--- How to complete this task ---
Could you restate word for word every line from the one containing "Instruction: Sort by" to the end of the records, and nothing else?

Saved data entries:
┄┄┄┄┄┄
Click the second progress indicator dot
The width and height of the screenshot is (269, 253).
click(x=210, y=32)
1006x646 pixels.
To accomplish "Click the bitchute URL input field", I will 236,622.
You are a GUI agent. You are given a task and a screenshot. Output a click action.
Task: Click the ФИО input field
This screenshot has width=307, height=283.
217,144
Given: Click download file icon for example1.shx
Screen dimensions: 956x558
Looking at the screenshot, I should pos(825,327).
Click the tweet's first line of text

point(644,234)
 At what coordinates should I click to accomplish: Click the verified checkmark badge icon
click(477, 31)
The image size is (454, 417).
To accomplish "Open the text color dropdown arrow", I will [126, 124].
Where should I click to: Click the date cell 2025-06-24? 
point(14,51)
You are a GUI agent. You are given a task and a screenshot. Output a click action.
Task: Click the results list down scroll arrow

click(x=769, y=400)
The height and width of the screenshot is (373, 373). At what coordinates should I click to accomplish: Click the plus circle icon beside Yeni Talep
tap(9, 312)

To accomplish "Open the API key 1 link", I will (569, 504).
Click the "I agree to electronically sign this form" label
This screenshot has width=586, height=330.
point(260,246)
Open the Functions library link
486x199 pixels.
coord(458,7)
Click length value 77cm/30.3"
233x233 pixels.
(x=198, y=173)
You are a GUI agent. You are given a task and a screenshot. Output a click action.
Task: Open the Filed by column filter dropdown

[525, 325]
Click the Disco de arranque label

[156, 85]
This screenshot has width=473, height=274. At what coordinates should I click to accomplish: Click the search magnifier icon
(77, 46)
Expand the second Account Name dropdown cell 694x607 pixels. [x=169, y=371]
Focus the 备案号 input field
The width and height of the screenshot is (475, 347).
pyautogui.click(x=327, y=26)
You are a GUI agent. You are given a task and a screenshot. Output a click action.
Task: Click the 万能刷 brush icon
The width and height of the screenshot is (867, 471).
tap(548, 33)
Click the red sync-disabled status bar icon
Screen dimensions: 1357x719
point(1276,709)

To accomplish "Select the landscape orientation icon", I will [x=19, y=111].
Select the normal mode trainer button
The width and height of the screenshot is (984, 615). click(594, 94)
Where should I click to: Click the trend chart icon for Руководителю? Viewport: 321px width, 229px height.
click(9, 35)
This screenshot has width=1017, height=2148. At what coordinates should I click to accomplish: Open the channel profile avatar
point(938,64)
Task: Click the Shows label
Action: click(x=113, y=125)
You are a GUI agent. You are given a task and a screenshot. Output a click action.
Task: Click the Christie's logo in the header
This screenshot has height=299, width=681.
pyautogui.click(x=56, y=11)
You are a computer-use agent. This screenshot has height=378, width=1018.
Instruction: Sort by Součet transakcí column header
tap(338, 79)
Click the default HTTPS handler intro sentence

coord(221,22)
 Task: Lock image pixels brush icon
┄┄┄┄┄┄
--- Expected answer ---
Instruction: Sort by Součet transakcí column header
tap(338, 79)
Click the default HTTPS handler intro sentence

coord(221,22)
 Task: Lock image pixels brush icon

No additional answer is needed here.